Hope Education worked in the Central African Republic (CAR) in 2011-2012.  At the time, the CAR was the third poorest nation in the world.  The lack of sanitation and access to clean water led to a 60% prevalence of intestinal worm infections among school-aged children.  Intestinal worms cause, among other things, chronic malaise, poor nutrition and stunted growth.

The adverse health effects of intestinal worms make it very difficult for children to excel in school and other important activities, and carry with them the potential for more serious diseases.  Nevertheless, they are easily treated and can also be prevented.  Children who have the power to avoid intestinal worms and who have access to treatment in the case that they are already infected have the potential for healthier, more successful lives.  To read more about the details and impact of intestinal worms, we recommend this information from the World Health Organization.

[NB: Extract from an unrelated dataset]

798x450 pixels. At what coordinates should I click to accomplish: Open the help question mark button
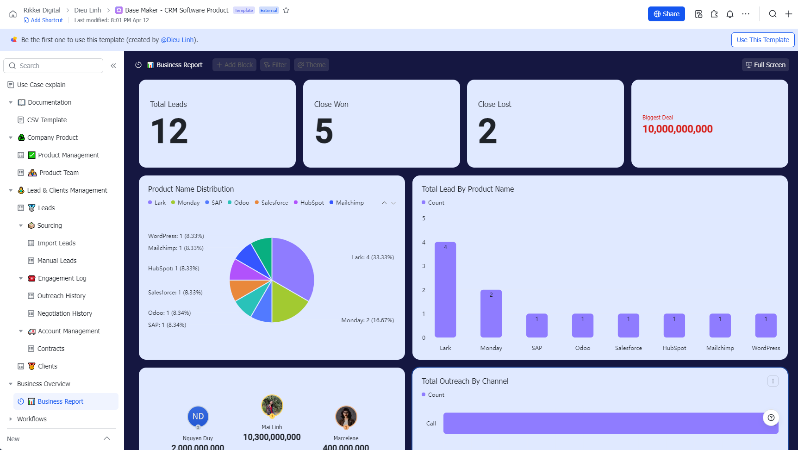pyautogui.click(x=771, y=418)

In response, Hope Education partnered with OneHope to create a hygiene education curriculum related specifically to the prevention of intestinal worms.  The result was Hygiene Matters.  With the assistance and approval of the CAR Ministries of Health and Education, as well as local church volunteers, the materials were tested in the CAR in May 2012.

The materials were subsequently revised according to the feedback we received, and a second edition was printed.  Plans were laid to reach 100,000 children in CAR in 2013.  Sadly, the local political instability did not allow us to continue piloting the program in CAR. The pilot was relocated to Togo, which faces similar challenges. We remain grateful to our local partners and pray for their safety, and hope to return with this program to CAR in the future.